State Watch

Problem

Clients are interested in changes to the specific values on the server. It's difficult for clients to structure their logic if they need to poll the server continuously to look for changes. If clients open too many connections to the server for watching changes, it can overwhelm the server.

Solution

Allow clients to register their interest with the server for specific state changes. The server notifies the interested clients when state changes happen. The client maintains a Single Socket Channel with the server. The server sends state change notifications on this channel. Clients might be interested in multiple values, but maintaining a connection per watch can overwhelm the server. So clients can use Request Pipeline.

Considering a simple key value store example used in Consistent Core: a client can be interested when a value changes for a particular key or a key is removed. There are two parts to the implementation, a client side implementation and a server side implementation.

Client side implementation

The client accepts the key and the function to be invoked when it gets watch events from the server. The client stores the function object for later invocation. It then sends the request to register the watch to the server.

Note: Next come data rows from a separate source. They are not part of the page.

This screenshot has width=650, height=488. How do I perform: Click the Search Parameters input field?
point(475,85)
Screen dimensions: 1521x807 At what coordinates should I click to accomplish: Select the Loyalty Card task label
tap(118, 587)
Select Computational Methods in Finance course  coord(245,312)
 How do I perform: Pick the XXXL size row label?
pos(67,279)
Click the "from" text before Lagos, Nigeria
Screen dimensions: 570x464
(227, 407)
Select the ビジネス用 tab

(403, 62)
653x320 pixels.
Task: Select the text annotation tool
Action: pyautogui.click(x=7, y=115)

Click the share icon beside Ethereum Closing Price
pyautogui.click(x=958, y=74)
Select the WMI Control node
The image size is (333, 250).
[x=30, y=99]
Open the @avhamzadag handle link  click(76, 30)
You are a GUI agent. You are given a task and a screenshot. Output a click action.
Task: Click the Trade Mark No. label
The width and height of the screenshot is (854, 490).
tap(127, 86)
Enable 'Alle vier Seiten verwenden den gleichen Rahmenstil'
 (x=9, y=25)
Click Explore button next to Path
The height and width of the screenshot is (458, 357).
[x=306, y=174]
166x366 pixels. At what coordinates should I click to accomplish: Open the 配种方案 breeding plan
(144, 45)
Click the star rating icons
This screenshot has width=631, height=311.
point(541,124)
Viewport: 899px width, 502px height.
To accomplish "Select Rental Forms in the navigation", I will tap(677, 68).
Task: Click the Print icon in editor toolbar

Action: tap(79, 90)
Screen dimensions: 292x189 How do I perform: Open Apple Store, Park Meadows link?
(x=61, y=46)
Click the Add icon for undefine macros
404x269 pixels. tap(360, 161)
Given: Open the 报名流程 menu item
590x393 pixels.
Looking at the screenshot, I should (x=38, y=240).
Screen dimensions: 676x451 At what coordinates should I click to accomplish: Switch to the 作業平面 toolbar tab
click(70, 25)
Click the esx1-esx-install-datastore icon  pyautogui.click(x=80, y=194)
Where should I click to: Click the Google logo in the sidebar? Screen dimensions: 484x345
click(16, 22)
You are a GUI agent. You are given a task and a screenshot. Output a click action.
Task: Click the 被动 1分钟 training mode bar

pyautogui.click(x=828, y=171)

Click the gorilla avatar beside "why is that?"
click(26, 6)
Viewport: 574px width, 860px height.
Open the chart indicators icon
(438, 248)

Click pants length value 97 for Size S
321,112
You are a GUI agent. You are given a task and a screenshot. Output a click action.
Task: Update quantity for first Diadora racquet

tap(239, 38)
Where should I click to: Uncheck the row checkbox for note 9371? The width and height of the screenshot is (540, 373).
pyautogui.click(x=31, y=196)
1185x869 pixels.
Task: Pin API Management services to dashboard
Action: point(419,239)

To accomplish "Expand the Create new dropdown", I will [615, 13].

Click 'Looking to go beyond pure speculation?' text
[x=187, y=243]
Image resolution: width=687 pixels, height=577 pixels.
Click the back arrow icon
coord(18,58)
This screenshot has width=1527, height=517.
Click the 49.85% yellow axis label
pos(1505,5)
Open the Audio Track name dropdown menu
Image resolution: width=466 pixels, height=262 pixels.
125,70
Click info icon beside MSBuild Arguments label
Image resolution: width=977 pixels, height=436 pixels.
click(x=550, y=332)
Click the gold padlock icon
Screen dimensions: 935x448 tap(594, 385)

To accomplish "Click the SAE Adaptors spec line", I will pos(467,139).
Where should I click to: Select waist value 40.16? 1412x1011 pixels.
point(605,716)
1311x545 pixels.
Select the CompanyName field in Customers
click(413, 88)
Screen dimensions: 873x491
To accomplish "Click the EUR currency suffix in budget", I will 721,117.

ConcurrentHashMap<String, Consumer<WatchEvent>> watches = new ConcurrentHashMap<>();

public void watch(String key, Consumer<WatchEvent> consumer) {
    watches.put(key, consumer);
    sendWatchRequest(key);
}

private void sendWatchRequest(String key) {
    requestSendingQueue.submit(new RequestOrResponse(RequestId.WatchRequest.getId(),
            JsonSerDes.serialize(new WatchRequest(key)),
            correlationId.getAndIncrement()));
}

When a watch event is received on the connection, a corresponding consumer is invoked

this.pipelinedConnection = new PipelinedConnection(address, requestTimeoutMs, (r) -> {
    logger.info("Received response on the pipelined connection " + r);
    if (r.getRequestId() == RequestId.WatchRequest.getId()) {
        WatchEvent watchEvent = JsonSerDes.deserialize(r.getMessageBodyJson(), WatchEvent.class);
        Consumer<WatchEvent> watchEventConsumer = getConsumer(watchEvent.getKey());
        watchEventConsumer.accept(watchEvent);
        lastWatchedEventIndex = watchEvent.getIndex(); //capture last watched index, in case of connection failure.
    }
    completeRequestFutures(r);
});

Server side implementation

When the server receives a watch registration request, it keeps the mapping of the pipelined connection on which the request is received, and the keys.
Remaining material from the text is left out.